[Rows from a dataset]
..............................

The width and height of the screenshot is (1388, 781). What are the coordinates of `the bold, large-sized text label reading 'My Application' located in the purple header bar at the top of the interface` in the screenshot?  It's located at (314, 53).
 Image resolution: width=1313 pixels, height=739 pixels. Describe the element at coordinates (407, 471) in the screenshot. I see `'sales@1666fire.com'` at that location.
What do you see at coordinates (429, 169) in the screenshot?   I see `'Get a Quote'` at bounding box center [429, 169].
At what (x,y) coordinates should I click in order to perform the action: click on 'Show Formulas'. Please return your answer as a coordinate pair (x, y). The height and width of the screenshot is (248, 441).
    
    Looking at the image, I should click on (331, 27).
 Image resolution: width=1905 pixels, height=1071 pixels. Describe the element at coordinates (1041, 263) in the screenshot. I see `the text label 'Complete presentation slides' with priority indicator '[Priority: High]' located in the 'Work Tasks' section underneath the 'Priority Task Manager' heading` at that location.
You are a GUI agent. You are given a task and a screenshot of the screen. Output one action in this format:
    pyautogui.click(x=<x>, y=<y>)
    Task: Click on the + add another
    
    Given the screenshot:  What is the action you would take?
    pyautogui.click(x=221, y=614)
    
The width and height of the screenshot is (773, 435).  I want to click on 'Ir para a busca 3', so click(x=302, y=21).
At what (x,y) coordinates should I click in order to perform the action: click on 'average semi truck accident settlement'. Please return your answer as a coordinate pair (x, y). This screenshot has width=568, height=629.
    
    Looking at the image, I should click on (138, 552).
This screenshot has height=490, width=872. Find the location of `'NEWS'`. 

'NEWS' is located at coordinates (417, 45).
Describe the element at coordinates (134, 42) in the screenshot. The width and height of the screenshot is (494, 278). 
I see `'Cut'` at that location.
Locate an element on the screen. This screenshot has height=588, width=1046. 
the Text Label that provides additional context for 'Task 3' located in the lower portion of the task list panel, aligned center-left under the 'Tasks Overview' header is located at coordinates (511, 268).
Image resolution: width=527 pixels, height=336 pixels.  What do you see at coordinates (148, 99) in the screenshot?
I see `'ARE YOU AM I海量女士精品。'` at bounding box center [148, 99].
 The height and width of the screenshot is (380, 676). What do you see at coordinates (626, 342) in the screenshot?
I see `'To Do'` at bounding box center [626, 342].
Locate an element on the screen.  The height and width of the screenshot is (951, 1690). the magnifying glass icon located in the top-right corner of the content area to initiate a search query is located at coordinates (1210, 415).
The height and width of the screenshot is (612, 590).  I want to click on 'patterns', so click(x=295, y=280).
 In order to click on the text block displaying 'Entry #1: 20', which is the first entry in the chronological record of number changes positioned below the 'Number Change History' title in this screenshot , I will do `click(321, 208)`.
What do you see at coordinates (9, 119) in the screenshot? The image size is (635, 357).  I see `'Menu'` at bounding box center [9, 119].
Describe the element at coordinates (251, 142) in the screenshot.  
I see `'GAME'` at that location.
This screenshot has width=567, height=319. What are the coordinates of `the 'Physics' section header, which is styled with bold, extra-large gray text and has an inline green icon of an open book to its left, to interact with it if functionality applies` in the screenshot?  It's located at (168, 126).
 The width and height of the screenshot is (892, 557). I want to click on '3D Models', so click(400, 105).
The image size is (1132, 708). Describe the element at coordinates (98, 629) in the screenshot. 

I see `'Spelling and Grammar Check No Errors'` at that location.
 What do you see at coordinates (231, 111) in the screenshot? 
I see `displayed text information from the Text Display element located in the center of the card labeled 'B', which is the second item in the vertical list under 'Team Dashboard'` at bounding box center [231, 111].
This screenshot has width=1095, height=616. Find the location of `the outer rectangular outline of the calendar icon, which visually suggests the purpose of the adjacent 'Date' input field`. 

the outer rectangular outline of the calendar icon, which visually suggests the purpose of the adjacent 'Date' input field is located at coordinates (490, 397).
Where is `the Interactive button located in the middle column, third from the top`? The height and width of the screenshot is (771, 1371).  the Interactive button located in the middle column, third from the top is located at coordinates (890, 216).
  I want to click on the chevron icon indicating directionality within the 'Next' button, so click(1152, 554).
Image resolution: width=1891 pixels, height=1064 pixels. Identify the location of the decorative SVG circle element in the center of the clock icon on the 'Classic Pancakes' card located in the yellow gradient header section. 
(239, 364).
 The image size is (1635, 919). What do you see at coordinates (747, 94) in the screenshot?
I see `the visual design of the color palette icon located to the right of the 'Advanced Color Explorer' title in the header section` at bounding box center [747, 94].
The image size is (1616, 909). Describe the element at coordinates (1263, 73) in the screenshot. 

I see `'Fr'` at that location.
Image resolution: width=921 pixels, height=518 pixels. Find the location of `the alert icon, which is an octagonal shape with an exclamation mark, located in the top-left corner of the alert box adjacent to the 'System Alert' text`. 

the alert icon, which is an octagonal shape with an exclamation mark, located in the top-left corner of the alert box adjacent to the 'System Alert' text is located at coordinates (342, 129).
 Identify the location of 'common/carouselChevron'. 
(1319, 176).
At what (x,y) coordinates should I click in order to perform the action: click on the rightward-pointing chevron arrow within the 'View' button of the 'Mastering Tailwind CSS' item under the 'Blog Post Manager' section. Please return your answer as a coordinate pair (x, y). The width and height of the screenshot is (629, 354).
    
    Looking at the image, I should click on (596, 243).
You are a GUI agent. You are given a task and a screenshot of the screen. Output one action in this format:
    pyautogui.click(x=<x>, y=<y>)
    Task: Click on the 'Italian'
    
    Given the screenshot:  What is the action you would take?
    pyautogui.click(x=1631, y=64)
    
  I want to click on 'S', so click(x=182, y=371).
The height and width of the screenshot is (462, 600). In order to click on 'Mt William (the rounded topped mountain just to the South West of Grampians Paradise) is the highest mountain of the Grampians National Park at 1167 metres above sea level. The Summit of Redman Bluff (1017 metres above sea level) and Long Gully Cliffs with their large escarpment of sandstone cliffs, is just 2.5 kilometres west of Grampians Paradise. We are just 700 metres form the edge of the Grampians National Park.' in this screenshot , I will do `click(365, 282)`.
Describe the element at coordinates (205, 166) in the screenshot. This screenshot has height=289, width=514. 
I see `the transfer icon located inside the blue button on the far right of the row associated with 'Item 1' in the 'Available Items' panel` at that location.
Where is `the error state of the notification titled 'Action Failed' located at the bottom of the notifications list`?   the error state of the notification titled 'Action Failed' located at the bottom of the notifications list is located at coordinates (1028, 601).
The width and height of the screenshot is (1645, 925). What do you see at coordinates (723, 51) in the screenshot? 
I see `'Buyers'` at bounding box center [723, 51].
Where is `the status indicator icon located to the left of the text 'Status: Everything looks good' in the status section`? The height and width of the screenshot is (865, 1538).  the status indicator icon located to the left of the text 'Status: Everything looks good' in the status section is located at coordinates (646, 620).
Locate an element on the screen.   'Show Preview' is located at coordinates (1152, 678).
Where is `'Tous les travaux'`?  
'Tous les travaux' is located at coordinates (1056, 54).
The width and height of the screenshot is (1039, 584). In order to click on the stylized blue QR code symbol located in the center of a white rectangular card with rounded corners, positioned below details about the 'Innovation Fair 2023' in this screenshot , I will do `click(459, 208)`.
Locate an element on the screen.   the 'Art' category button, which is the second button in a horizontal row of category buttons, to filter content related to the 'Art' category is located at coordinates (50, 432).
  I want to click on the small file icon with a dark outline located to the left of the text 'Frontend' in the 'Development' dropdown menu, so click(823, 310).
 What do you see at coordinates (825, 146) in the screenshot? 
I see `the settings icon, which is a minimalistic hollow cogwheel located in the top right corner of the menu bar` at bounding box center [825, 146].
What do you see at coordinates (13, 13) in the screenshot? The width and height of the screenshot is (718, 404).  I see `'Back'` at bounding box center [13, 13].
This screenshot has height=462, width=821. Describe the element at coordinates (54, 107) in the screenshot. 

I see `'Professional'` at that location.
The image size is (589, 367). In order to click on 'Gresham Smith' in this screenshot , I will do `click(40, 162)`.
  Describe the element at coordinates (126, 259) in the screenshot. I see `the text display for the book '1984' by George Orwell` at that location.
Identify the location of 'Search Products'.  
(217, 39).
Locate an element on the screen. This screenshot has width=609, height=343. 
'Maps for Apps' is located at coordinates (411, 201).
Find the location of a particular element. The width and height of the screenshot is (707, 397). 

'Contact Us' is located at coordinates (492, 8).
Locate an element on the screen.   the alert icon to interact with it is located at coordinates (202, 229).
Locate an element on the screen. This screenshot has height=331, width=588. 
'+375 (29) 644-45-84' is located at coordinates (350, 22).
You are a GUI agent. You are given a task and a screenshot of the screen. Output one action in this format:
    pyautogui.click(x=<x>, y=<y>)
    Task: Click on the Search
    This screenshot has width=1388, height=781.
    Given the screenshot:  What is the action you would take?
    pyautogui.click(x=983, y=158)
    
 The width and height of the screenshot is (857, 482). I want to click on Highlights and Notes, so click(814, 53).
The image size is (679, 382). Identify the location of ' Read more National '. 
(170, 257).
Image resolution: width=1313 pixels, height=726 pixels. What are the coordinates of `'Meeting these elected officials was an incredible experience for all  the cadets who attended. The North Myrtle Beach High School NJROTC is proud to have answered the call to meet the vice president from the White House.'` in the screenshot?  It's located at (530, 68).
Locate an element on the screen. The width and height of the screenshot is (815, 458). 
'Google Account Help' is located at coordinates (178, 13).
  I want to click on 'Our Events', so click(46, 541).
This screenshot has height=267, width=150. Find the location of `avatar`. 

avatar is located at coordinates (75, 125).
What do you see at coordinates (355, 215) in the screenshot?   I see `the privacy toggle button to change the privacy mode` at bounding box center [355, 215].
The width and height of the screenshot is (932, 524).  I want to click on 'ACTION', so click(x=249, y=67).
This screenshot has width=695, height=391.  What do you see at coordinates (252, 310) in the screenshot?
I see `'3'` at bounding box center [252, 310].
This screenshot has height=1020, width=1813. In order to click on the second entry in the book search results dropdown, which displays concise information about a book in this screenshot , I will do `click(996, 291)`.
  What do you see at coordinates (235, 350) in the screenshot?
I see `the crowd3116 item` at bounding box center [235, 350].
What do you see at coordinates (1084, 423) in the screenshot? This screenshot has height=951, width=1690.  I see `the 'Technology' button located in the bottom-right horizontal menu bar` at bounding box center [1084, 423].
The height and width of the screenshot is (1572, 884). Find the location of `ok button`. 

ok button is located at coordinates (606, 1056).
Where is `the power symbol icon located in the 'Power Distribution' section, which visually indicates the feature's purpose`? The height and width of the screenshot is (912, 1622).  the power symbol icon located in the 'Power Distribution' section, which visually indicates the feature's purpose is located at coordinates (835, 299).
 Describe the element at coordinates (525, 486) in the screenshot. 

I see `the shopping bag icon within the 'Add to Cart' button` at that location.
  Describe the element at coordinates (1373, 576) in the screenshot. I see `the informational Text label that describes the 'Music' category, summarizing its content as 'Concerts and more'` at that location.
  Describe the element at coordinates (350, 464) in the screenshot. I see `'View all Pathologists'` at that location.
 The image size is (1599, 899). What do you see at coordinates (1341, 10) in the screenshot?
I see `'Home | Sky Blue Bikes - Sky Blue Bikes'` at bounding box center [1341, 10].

..............................

WORK TO BE COMPLETED: Output the material verbatim, beginning with the line that contains "has width=609, height=343." and continuing through the line that contains "coordinates (202, 229).", both included.

RESPONSE FOR THIS EXERCISE:
Locate an element on the screen. This screenshot has width=609, height=343. 
'Maps for Apps' is located at coordinates (411, 201).
Find the location of a particular element. The width and height of the screenshot is (707, 397). 

'Contact Us' is located at coordinates (492, 8).
Locate an element on the screen.   the alert icon to interact with it is located at coordinates (202, 229).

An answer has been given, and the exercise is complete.